Some students in the group expressed guilt about staying in a five-star resort in Panama en route to California while the whereabouts of their friends in Ecuador were unknown.

“It was hard for some people to think, ‘Wow I’m staying in this beautiful place and my friends could be dead.’ That’s when we started to really think, ‘How can we help?’” Peterson said.

Wolberg did not attend the Ecuador trip, but she empathized with trip members and felt motivated to raise money.

“I wanted to give back because the group was so kind to me, and I can’t imagine the people who knew the Ecuadorian kids and how they must feel. [It] must feel awful to know that they don’t have homes anymore,” Wolberg said.

As of a press release from USAID on April 19, the U.S. government had donated $100,000 to Ecuadorian relief. However, as of April 26, more than $1.3 million in “humanitarian assistance” has been provided by the United States.
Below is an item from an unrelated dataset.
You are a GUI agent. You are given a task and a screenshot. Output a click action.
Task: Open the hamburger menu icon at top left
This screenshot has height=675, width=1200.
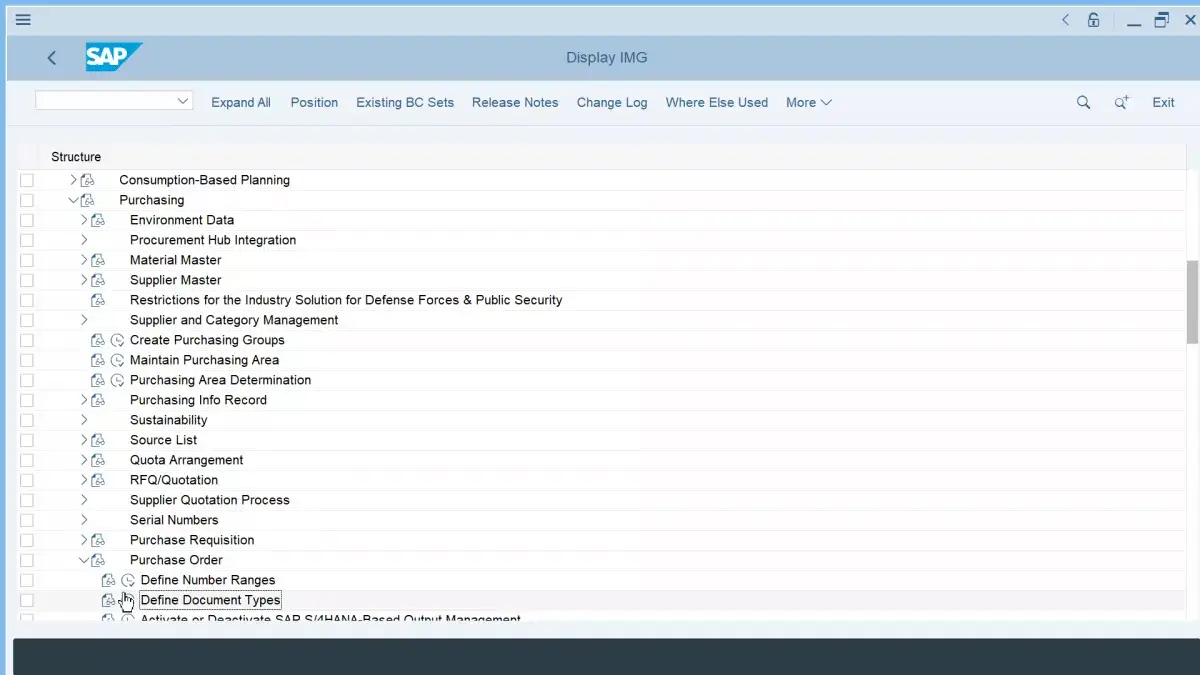(x=23, y=19)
Some students from the trip considered the initial amount to be inadequate.

“The amount the U.S. had sent to Ecuador was laughable and almost sad,” Peterson said. “My response when someone told me [the $100,000 figure] was ‘I think there are a lot of people here in Marin with cars worth more than $100,000.’”
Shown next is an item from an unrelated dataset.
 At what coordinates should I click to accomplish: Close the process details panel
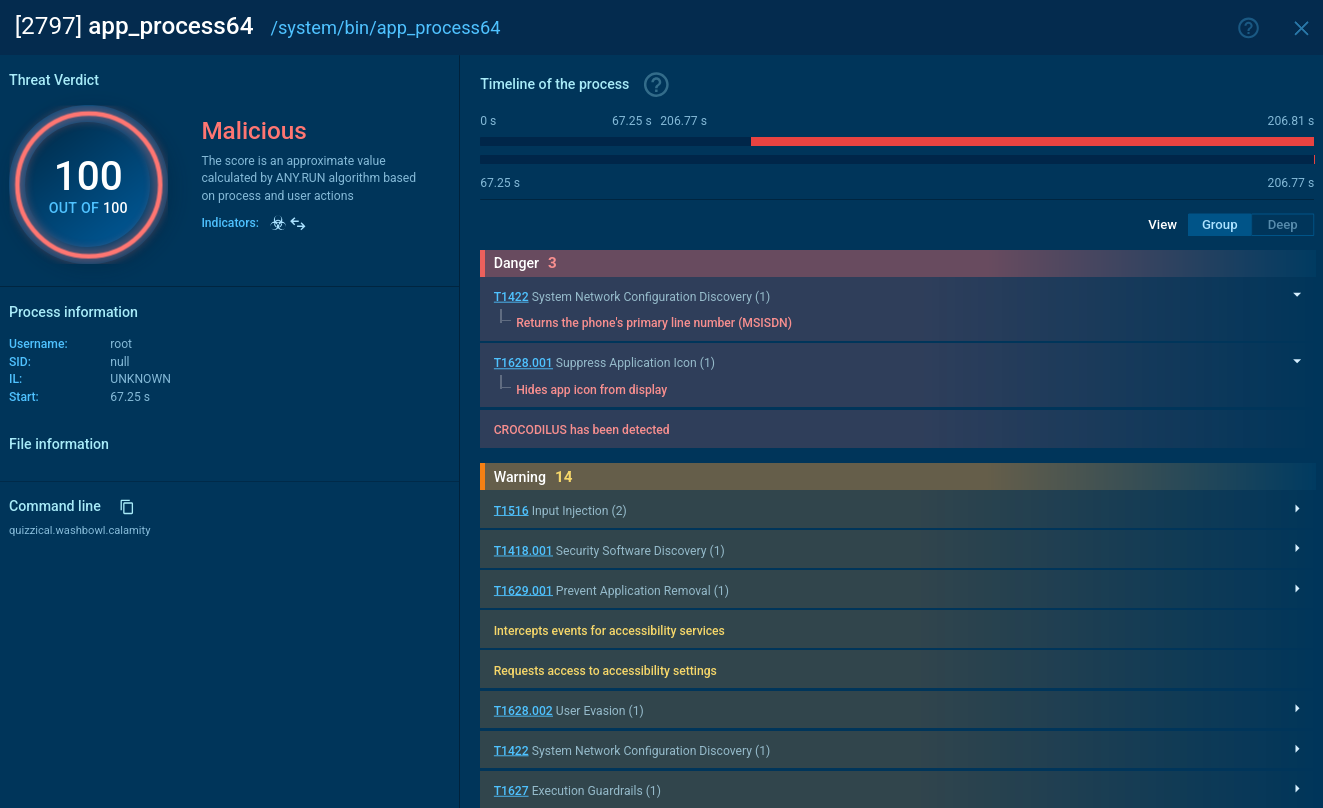1301,28
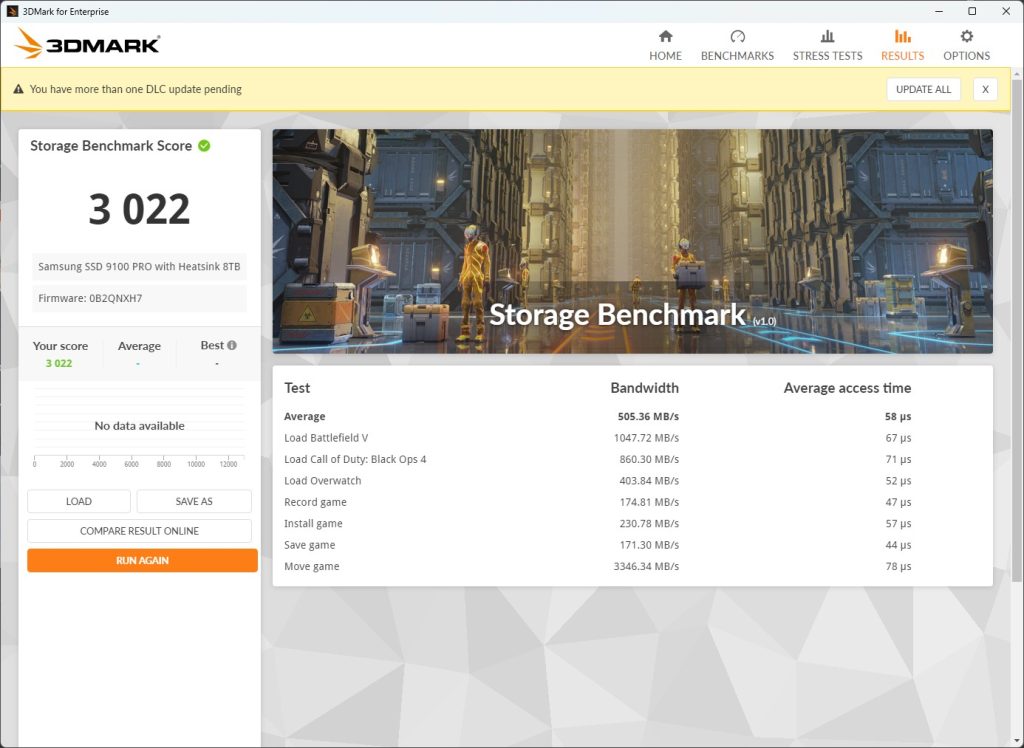
Task: Go to the Benchmarks gauge icon
Action: [x=737, y=36]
Peterson believes that a lack of awareness about the earthquake has been an inhibiting factor in garnering support for the cause.

“I know there are a lot of people out there that would help if they knew about it,” Peterson said. “There aren’t that many people that know how they can help or what’s going on.”

Peterson and Wolberg both indicated that they will continue to raise money for Ecuador relief in the future, and are in the planning stages of throwing events such as car washes and benefit dinners.